Segment Open

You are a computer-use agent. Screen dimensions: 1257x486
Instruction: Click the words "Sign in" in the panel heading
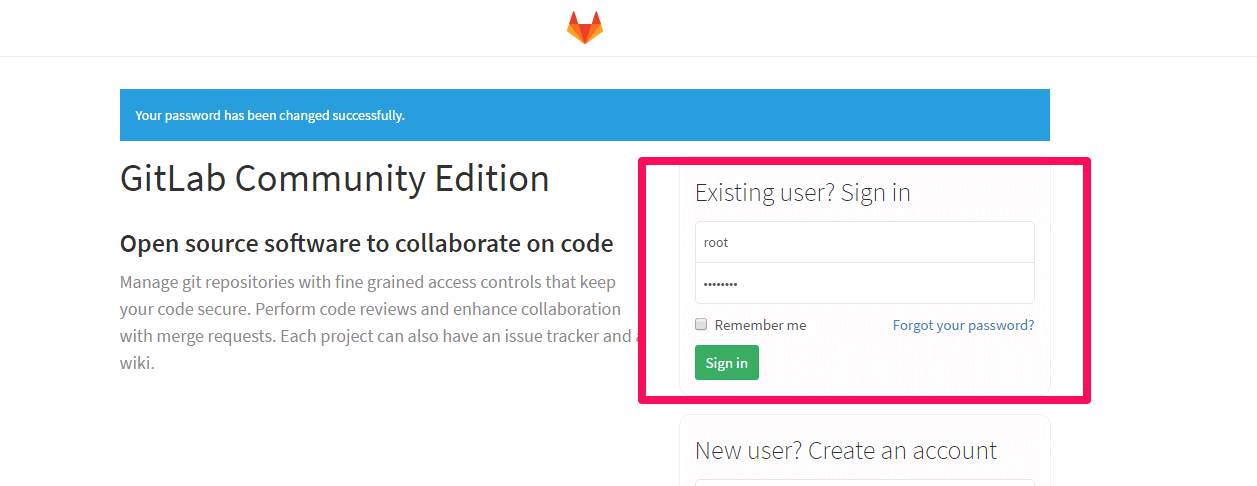[875, 192]
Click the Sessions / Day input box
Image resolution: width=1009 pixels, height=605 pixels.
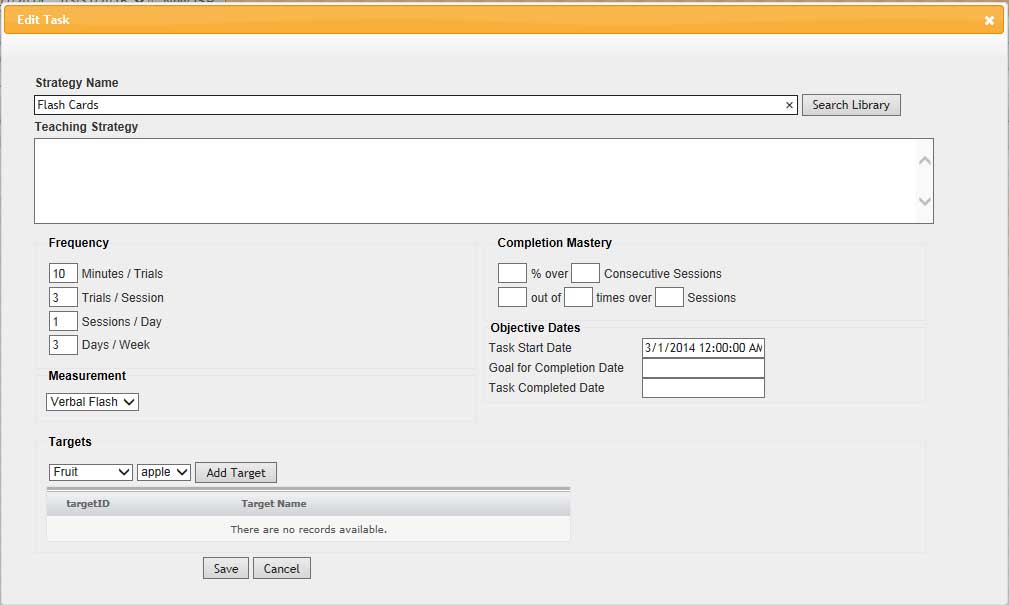pyautogui.click(x=63, y=322)
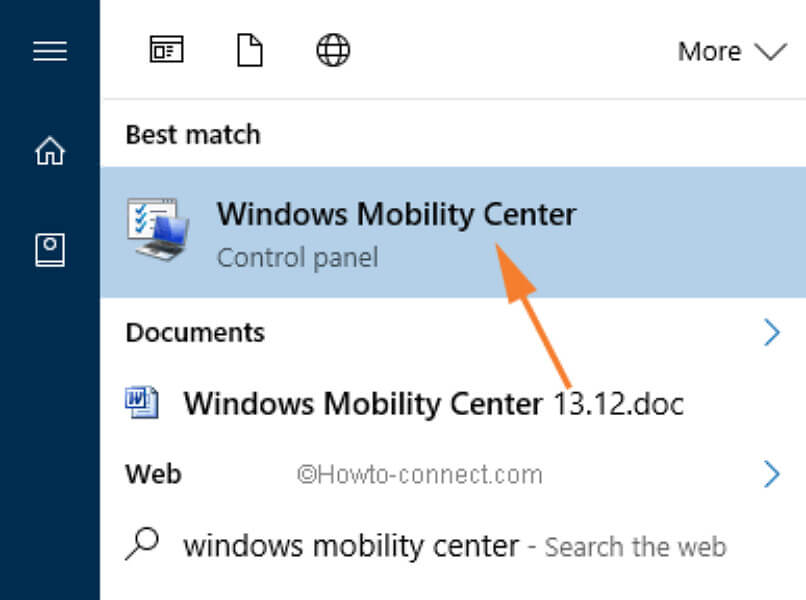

Segment Closed

Word for word and without pictures, restate only the lines running from the one that contains "Image resolution: width=1009" through the last line of the listing above.

→ REPLY TO THE TASK
Image resolution: width=1009 pixels, height=605 pixels.
pyautogui.click(x=63, y=322)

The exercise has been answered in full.